NewSc2 said:
well, i'm not a programmer, but i've been using DOS and Windows since 3.0, and have gone through all the iterations.
Here is something to think about... would you use Windows 3.0 today?
I ask because I use operating systems from back then all the time, and all of them are able to do the types of things you just couldn't do on a 3.0/3.1 system. I (for example) run a number of systems with OPENSTEP. Most of the important features of OPENSTEP hadn't changed since NEXTSTEP 2.0 (December of 1990) and are the same features that I take advantage of in Mac OS X today... and are the same features that Windows doesn't have still.
I do math on a 1992 Sun workstation and video capture on a 1993 SGI workstation and a 1997 Mac.

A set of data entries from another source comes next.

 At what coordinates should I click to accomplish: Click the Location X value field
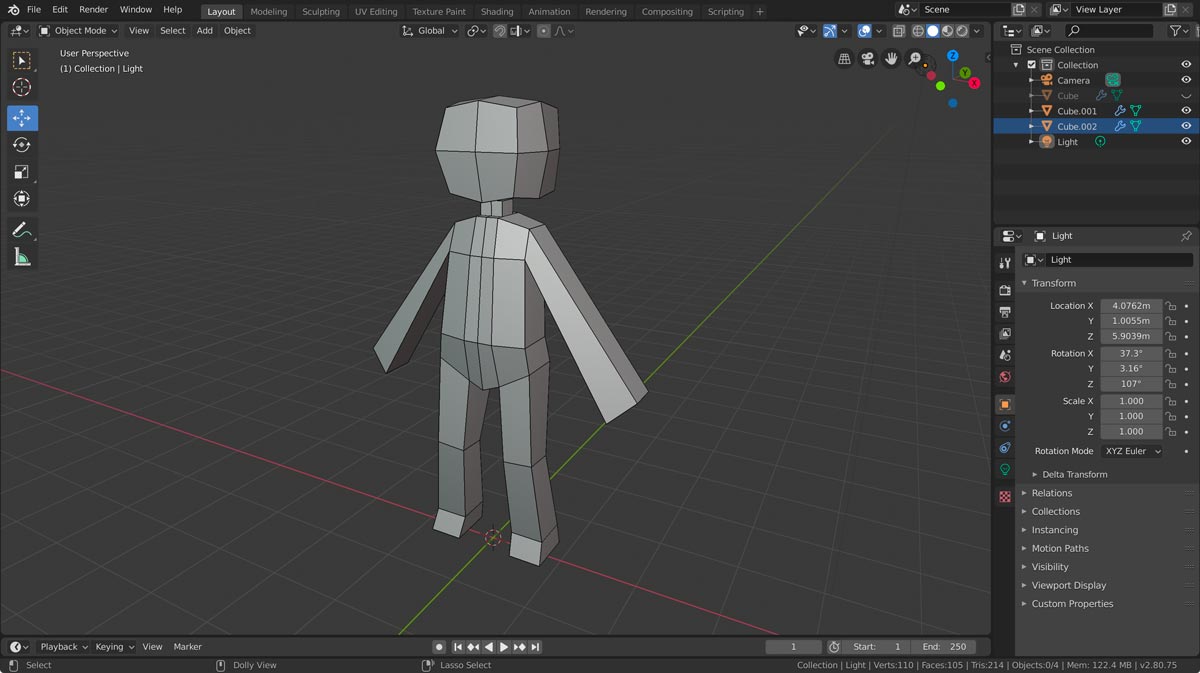(x=1131, y=306)
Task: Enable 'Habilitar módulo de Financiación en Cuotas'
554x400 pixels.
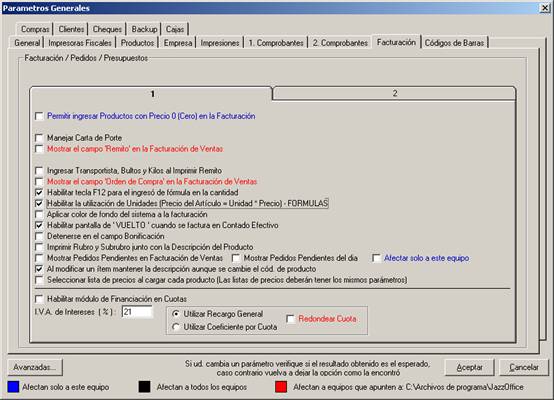Action: [39, 299]
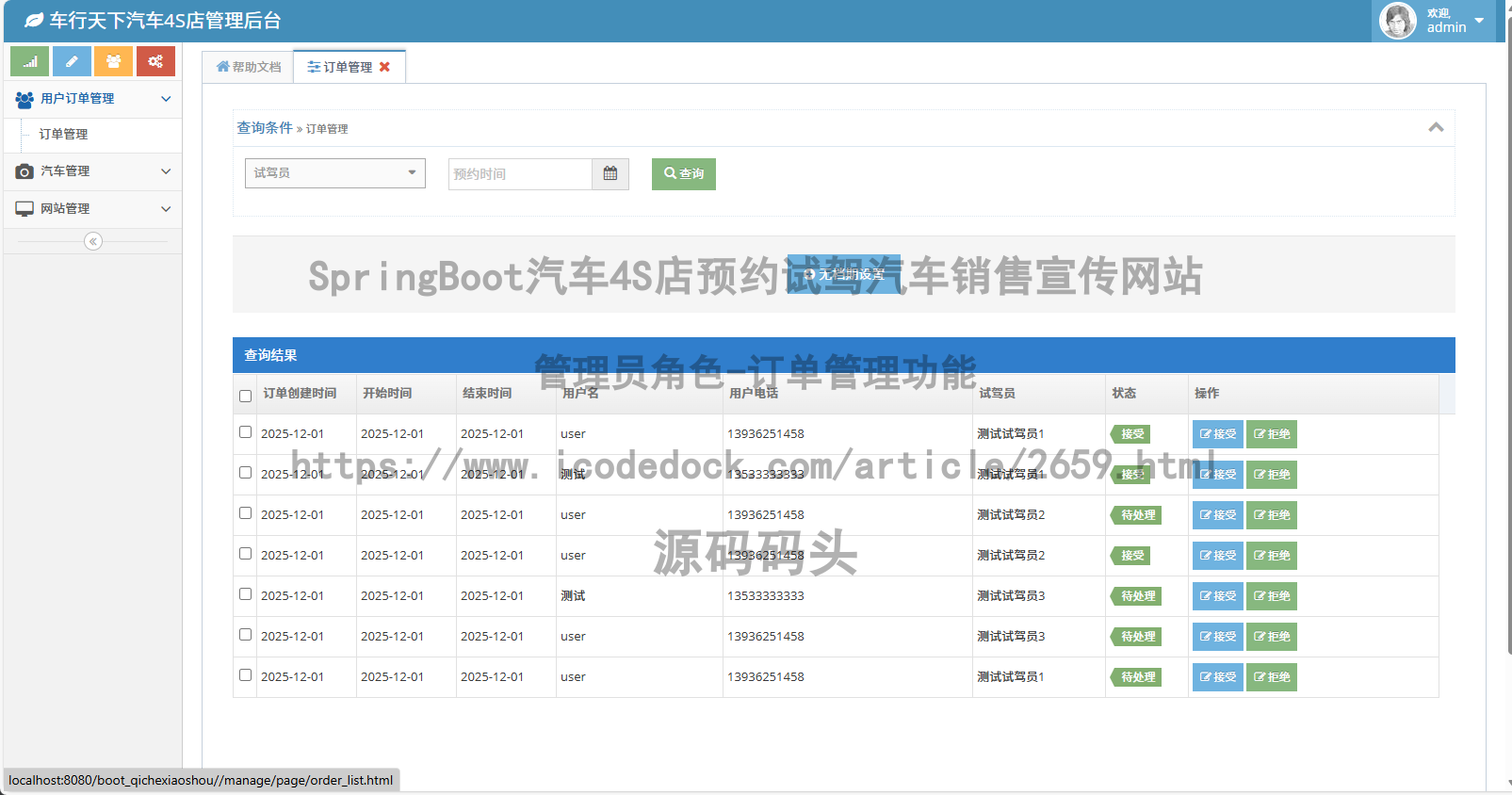Click the green 查询 search button

(683, 173)
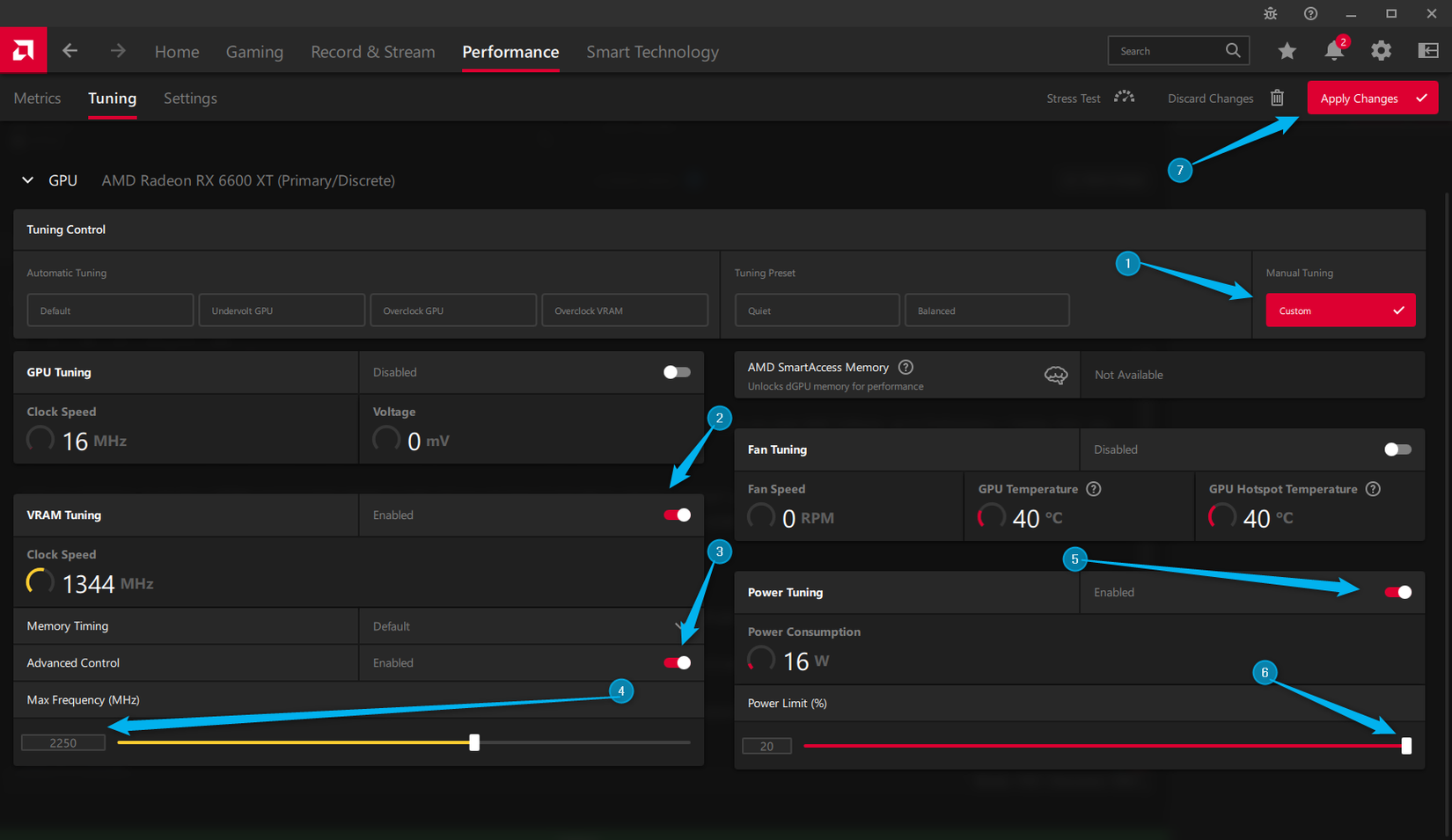Enable the GPU Tuning toggle
The height and width of the screenshot is (840, 1452).
676,372
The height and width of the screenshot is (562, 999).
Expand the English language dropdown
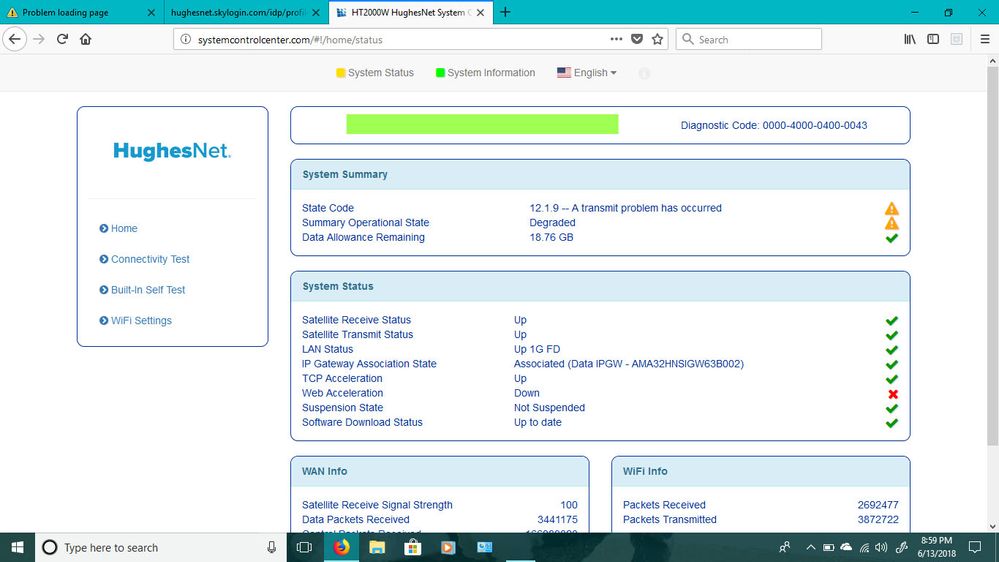587,73

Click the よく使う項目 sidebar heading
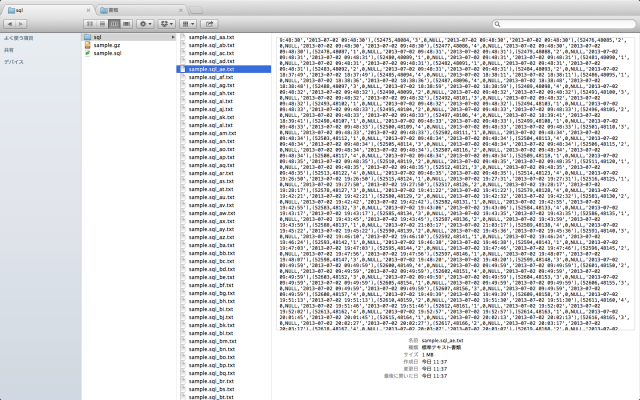(x=18, y=38)
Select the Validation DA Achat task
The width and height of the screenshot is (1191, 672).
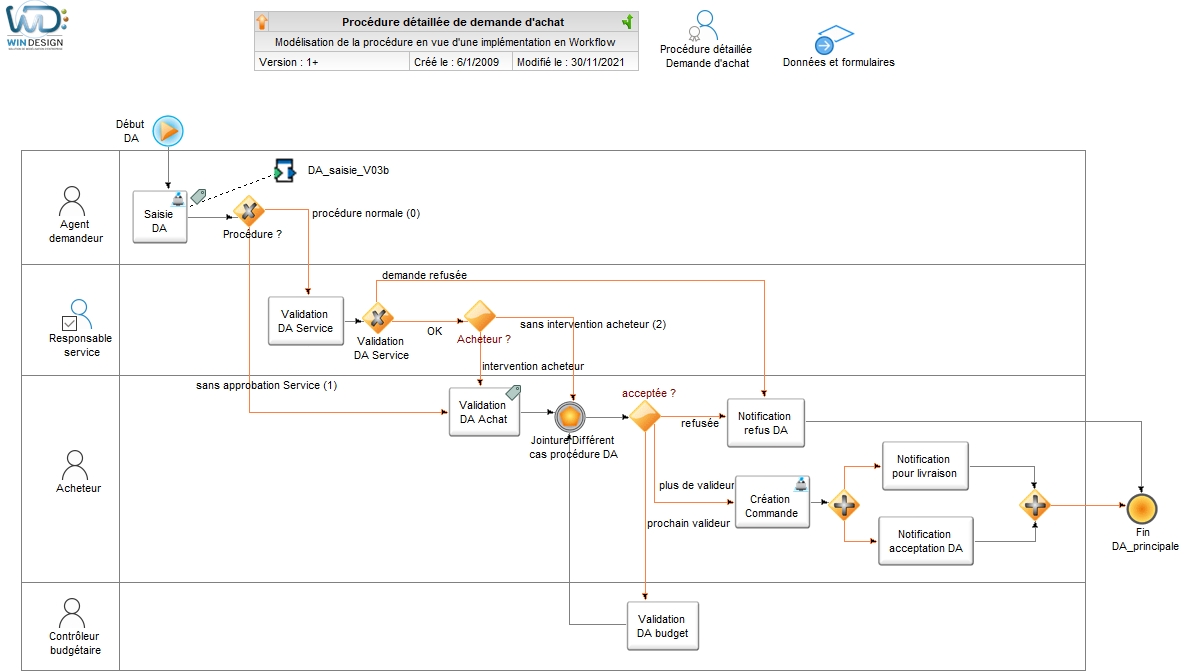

I mean all this time I've been trying to figure out what type of Macbook Pro I should be getting (15" 2.16ghz or 2.33ghz) -- but with that $500 price difference I could buy a whole 'nother PC. Apple is ripping me off here.
Don't get me wrong, I love OSX and its stability under high processor load, but when almost everything I run -- Ableton Live, games -- WoW, and Office (and yes, Firefox 2 is still faster for me on PC than Opera/Camino/Firefox/Safari for OSX), runs faster on my $700 home PC I built 4 years ago(*) I start questioning if the OS is really worth the premium.
The odds are that you are not actually making the most of the operating system (because you are using it like Windows) so you won't see what is special about it.
As for the speed of browsers, I've never seen all that great a difference... in fact, I was pretty disappointed (after hearing how
fast PCs are) when I was browsing on a 3 GHz system. It sure didn't feel all that much faster than my
lowly 500 MHz PowerBook. Plus it was like being crippled... I couldn't do half the things I normally do on the web.
I couldn't care less if a page loads 20 times faster if I can't do what I need to.
And how in the world is Office for Windows faster? Do you type faster on a Windows system than on a Mac?
What you are seeing (and it is perfectly natural) is that you are more at home on a PC.
Well guess what? Many of us are more at home on Macs.
The important thing (and it addresses your original post) is that we (as Mac users)
have to fight tooth and nail to keep our platform. Windows users don't have to do anything... in fact, people don't have to do anything to have Windows forced on them. Mac users get Windows pushed at them constantly.
I don't care for
squash. It is a personal preference. But if it was pushed at me at every restaurant that I went to... that would quickly turn to a hatred of squash. If every plate of food I was served had squash on it, I would start to have the same feeling of distain for squash that I have for Windows.
That is the real difference between Mac people hating Windows and Windows people who hate Macs. Mac users can't get away from Windows, but Windows users don't even need to acknowledge that Macs exist... which puts their hatred of Macs into a
completely different category (because they have to go
out of their way to do it).
See, Windows people hating Macs would be like me
hating squash. There would be something seriously wrong with me if I felt the need to find fields of squash plants and attack them. The same goes for Windows users who go out of their way to attack Macs (or Mac users) in Mac forums and the like.